O Ministério da Saúde recomendou aos Estados que o intervalo entre as duas doses da vacina contra a covid-19 da Pfizer seja de 12 semanas. A bula do imunizante, no entanto, prevê espaçamento de 21 dias.

A Coordenação-geral do PNI (Programa Nacional de Imunização) divulgou orientações técnicas sobre a campanha de vacinação. O aumento do tempo entre as doses, de acordo com o órgão, “poderá trazer ganhos significativos do pontos de vista da saúde pública”.

O Brasil recebeu na última semana 1 milhão de doses da vacina da Pfizer, suficiente para imunizar 500 mil pessoas. O contrato do governo federal com a farmacêutica prevê a entrega total de 100 milhões de doses. O ministro Marcelo Queiroga (Saúde) disse que o país vai firmar novo contrato nesta semana, garantindo mais 100 milhões de doses.


No documento (íntegra – 479 KB), o órgão argumentou que é preciso ampliar a oferta de doses disponíveis à população brasileira. A interpretação é que apenas uma dose já oferece proteção significativa contra o coronavírus. A Coordenação-geral se baseou na recomendação do comitê de vacinas do Reino Unido.
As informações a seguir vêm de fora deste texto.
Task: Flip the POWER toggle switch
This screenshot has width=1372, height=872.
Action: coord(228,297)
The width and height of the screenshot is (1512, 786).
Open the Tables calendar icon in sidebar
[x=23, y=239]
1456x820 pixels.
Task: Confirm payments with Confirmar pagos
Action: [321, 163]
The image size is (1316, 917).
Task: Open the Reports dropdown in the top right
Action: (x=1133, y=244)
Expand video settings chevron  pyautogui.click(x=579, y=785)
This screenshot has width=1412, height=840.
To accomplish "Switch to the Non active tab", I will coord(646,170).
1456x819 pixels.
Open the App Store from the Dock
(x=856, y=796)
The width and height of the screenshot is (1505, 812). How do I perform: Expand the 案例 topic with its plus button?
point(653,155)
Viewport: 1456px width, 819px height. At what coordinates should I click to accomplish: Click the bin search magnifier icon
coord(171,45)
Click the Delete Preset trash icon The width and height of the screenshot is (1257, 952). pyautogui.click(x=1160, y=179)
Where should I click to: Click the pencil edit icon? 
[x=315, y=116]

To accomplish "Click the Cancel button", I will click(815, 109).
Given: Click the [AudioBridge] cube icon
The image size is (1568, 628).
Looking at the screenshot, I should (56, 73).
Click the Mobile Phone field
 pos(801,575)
“Esta recomendação considerou que a vacinação do maior número possível de pessoas com a primeira dose traria maiores benefícios do ponto de vista de saúde pública, considerando a necessidade de uma resposta rápida frente a pandemia de covid-19”, lê-se no informe técnico.

O órgão reconheceu que “tal recomendação foi recebida com certa controvérsia, e análises preliminares com dados de Israel sugeriram uma efetividade inferior ao esperado com apenas uma dose”.

Mas, segundo a coordenação-geral do plano, outras análises feitas nos Estados Unidos e no Reino Unido mostram que, ainda que menor, a efetividade ajuda na redução dos internamentos e atenua a gravidade da doença.

Segundo o documento, a eficácia da vacina foi estimada em 80% depois da aplicação de uma dose, subindo para 90% com 2 doses. Na população de idosos acima de 70 anos do Reino Unido, uma dose da vacina reduziu o risco de hospitalização em 80%.

“Desta forma, o conjunto de dados aqui apresentados reforçam que a ampliação da oferta da primeira dose da vacina para a população poderá trazer ganhos significativos do ponto de vista de saúde pública, reduzindo tanto a ocorrência de casos e óbitos pela covid-19 no indivíduos vacinados mas também a transmissibilidade da doença na população.”, diz o texto.